El verano más triste de Líbano

Guillermo Altares

Cuando se despertó una mañana con Israel bombardeando el aeropuerto de Beirut, Líbano se preparaba para el verano del siglo, para recibir a dos millones de turistas (una barbaridad para un país de cuatro millones de habitantes). El Time Out Beirut de julio, que los hoteles todavía conservan prometía conciertos, festivales de verano, las mejores playas... Ahora, cuando parece que por fin llegan los prometidos cascos azules, el país se despierta de la pesadilla de la guerra en su verano más triste.

Todos los días L'Orient-Le jour, el excelente periódico francófono de Beirut, lleva en su primera página publicidad de restaurantes que anuncian su reapertura. Desde las joyerías hasta las franquicias de las grandes cadenas internacionales, han vuelto a abrir, igual que los comercios del centro histórico, machacado durante la guerra civil y convertido ahora en una especie de centro comercial al aire libre, kitsch pero con cierta gracia. En los barrios cristianos, como Ashrafieh, las tiendas nunca cerraron. Cuando todavía caían bombas sobre los suburbios chiíes del sur, era posible tomarse una cerveza en algunos garitos de la calle Monot.

Hasta los taxis, que cobraban precios desorbitados durante los bombardeos, han rebajado sus tarifas

Una vez más los libaneses han demostrado que tienen una capacidad increíble para recuperarse del desastre. Incluso en los pueblos arrasados del sur, como Bint Jbeil o Jiam, es casi imposible que el extranjero no sea invitado a un vaso de agua, un bien muy preciado, en una casa reventada. En Tiro, una de las ciudades del Mediterráneo que más historia clásica concentra, los libaneses han vuelto a lanzarse a las playas y al paseo marítimo. En las carreteras se puede circular con cierta normalidad. Hasta los taxis, que cobraban precios desorbitados durante el conflicto, han rebajado sus tarifas.
------------------------------
**ACCIONES REQUERIDAS**
1) Enumera las ciudades, pueblos y barrios libaneses que el texto sobre el verano en Líbano menciona por su nombre.
2) Escribe lo que sigue al texto sobre el verano en Líbano, empezando después de su última oración.
Los ítems no hacen falta para ninguna tarea.

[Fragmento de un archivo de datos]
------------------------------
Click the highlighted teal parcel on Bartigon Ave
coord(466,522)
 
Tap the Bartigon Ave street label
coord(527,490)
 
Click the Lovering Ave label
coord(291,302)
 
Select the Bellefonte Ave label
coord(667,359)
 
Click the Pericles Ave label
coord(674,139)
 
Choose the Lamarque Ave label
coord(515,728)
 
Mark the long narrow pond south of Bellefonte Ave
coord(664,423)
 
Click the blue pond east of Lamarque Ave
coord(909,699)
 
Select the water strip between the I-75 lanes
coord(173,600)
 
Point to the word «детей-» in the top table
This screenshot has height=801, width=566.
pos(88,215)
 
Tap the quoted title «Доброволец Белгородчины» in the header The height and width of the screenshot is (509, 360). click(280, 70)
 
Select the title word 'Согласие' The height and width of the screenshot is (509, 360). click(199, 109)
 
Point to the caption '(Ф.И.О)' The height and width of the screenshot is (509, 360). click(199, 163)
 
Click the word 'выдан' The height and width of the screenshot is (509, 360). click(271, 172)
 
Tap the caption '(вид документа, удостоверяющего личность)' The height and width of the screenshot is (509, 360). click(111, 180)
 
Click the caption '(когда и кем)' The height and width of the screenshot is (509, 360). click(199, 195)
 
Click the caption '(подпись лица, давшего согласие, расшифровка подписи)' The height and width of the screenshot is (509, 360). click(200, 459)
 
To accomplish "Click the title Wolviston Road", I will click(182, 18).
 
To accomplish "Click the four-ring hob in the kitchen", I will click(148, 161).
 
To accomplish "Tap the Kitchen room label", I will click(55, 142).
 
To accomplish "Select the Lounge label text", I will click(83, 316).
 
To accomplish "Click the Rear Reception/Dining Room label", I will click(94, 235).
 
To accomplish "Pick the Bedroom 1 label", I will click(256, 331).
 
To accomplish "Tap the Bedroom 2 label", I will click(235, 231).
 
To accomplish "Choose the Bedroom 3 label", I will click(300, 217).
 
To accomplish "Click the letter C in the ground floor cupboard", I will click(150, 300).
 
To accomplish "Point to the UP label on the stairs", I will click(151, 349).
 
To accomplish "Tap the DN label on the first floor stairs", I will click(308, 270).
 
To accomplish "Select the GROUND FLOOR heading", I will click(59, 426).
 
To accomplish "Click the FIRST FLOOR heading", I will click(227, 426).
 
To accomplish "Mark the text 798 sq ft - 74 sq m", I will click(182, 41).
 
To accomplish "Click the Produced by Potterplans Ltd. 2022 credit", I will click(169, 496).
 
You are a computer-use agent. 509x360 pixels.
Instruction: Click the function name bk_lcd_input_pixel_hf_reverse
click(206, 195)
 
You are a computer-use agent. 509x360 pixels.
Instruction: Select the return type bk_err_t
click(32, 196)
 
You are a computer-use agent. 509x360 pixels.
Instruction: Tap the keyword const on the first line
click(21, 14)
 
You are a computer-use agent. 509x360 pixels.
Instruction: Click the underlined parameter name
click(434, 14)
------------------------------
**RESPUESTAS POR TAREA**
1) Beirut, Ashrafieh, Bint Jbeil, Jiam y Tiro.

2)
En todas partes falta algo: los turistas. Los grandes hoteles de Beirut, desiertos, ofrecen descuentos sustanciales a periodistas y trabajadores de ONG. Las tiendas de lujo, preparadas para recibir a los millonarios turistas del golfo Pérsico o a los emigrantes libaneses de vacaciones, ofrecen un aspecto desolador. Los grandes restaurantes no tienen clientes y, lo que es peor, tampoco los esperan.

En un chiringuito que ofrece bebidas y una carne dura, situado en Naqura, frente al cuartel general de los cascos azules, a unos cientos de metros de la frontera con Israel, la dueña rememora como tuvo que salir de su pueblo a causa de la guerra, en los años ochenta, y como montó su restaurante. No hace falta que explique que su negocio vivió tiempos mejores. Su esperanza se basa en la llegada de los refuerzos de tropas internacionales. Casi nadie confía en que vuelvan los turistas, en que Líbano sea un país "normal", sin guerras, ni bombardeos, ni desplazados. Pero, como si ignorasen su propia historia, lo que quiere decir sus propias vidas, los libaneses siguen adelante. Si hay un país que merezca un verano del siglo es sin duda éste.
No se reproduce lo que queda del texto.